Salt is the only member of the 2014 recruiting class remaining. B.J. Stith transferred after one year, and Marial Shayok transferred after three. Isaiah Wilkins exhausted his four years of eligibility last year. Salt’s been at Virginia long enough for his teammates to poke fun at his age, but but also long enough to remember when Virginia basketball wasn’t nearly what it is now. He bridged the gap between the early up-and-down Tony Bennett years and the program’s powerhouse status of today.

When Salt arrived in Charlottesville, the Cavaliers hadn’t even won an NCAA Tournament game under Bennett, much less an ACC championship. When he leaves, he’ll have experienced (redshirt year included) three regular-season ACC titles and two ACC tournament crowns. Bump that up to four and three, respectively, if the Cavaliers can take care of business Saturday in Charlottesville and then a week from Saturday in Charlotte. He’ll go to an NCAA Tournament for five straight years, something the program has never done.

When Salt arrived in Charlottesville, the Cavaliers were a program moving in the right direction but still experiencing lots of roster turnover, making it hard to establish a culture. Salt immediately embraced — and eventually become the embodiment of — the exact culture Bennett wanted to cultivate.
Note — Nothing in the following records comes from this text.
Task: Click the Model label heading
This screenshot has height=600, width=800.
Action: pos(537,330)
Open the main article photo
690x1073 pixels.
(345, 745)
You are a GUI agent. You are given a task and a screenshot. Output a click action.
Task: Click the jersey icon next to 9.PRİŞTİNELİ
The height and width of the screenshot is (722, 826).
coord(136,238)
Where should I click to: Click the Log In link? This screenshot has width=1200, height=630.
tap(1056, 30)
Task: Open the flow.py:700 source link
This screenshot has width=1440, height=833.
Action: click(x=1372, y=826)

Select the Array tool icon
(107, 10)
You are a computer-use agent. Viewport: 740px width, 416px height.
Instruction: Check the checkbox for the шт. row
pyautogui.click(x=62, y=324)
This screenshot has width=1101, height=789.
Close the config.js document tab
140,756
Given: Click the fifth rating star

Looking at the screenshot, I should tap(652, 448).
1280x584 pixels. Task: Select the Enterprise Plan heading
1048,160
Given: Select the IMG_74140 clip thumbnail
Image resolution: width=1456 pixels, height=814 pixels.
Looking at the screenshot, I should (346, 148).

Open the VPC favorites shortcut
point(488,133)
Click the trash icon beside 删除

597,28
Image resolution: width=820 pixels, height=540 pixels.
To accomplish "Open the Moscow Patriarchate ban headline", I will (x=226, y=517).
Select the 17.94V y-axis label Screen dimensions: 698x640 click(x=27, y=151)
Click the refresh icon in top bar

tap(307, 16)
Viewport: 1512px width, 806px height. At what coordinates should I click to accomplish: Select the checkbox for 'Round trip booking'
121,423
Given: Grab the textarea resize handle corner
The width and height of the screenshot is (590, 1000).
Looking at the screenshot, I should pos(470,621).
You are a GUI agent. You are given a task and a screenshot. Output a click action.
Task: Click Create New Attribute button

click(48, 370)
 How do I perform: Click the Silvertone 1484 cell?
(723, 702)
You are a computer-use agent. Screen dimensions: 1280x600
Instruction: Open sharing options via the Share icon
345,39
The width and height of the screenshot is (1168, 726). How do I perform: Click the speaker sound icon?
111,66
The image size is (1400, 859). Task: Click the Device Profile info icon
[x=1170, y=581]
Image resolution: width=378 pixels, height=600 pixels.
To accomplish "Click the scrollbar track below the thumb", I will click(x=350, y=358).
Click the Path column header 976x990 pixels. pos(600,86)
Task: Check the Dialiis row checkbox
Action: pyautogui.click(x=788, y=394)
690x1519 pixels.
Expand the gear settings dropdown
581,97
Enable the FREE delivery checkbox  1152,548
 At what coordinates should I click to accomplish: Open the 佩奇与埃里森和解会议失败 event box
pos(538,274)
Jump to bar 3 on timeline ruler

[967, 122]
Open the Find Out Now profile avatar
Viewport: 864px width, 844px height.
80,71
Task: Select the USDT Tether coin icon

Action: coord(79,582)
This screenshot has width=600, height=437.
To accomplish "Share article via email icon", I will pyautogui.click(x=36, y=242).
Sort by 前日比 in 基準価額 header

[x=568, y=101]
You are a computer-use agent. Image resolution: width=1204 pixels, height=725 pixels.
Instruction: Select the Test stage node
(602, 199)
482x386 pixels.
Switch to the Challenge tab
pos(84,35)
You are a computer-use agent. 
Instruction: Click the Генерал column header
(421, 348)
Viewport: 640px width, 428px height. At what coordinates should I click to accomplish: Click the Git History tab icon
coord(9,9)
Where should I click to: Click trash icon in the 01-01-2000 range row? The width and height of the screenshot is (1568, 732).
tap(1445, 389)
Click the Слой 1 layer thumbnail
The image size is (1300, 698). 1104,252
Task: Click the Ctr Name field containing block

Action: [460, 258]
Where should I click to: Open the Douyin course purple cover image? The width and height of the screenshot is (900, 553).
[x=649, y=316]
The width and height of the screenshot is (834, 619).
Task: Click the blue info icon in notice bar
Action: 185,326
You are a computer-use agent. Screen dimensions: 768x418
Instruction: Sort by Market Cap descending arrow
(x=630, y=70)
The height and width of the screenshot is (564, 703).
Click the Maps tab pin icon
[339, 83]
That’s why he stuck around when others transferred.

That’s why he’s on track to have played in more than 120 games for a single program, an increasingly rare feat in this day and age.

That’s why, quite simply, Virginia basketball has become what it is.

The patience, trust and work ethic displayed by players such as Salt allowed Bennett to build his program to among the elite of college basketball without sacrificing the principles he brought to Charlottesville the day he arrived. A relatively unknown recruit, Salt will never play in the NBA like fellow early Bennett disciples Mike Scott, Joe Harris, Justin Anderson and Malcolm Brogdon nor earn the college acclaim of someone like London Perrantes or Isaiah Wilkins. But he was a quiet, steady, reliable force as all of those players received the headlines and praise as integral parts of Bennett’s program-building.

“Jack is the ultimate team player” Bennett said when Salt was awarded the prestigious T. Rodney Crowley Jr. Memorial Scholarship last spring. “The standard he’s set as a student-athlete, on and off the court, has impacted everyone in our program.”

Over the course of five seasons, Salt has fulfilled each of Bennett’s famed five pillars: humility, passion, unity, servanthood and thankfulness.

But it is servanthood that best encapsulates Salt’s career. He moved thousands of miles from his home just to redshirt his first year and play sparingly the following season. He took on the role of being the best version of Jack Salt — as a player, two-time team captain and veteran leader — he could be. Even as a senior, Salt has been praised for being the same strong presence every day whether he had played five minutes or 25.

“He’s a very vital piece of this on and off the court, at practice and at games,” Kyle Guy said after a win over Pittsburgh. “He exhibits the most selflessness of anybody on the team, and he knows his role. He knows that whatever it takes to win, he’s happy with.”

When Salt walks onto the court prior to Saturday’s matchup with Louisville and raises his framed jersey, he’ll surely receive a loud standing ovation. The number of those he’s received — for a dive on the floor for a loose ball, for a perfect defensive sequence or for simply fulfilling his role to the best of his ability — far outweighs any number on any stat sheet.

Saturday marks the end of an era for Jack Salt in Charlottesville. But he also knows that for this team, the most important part of the year is just beginning. And he’ll be leading the charge.

In a way, he’s always been leading the charge.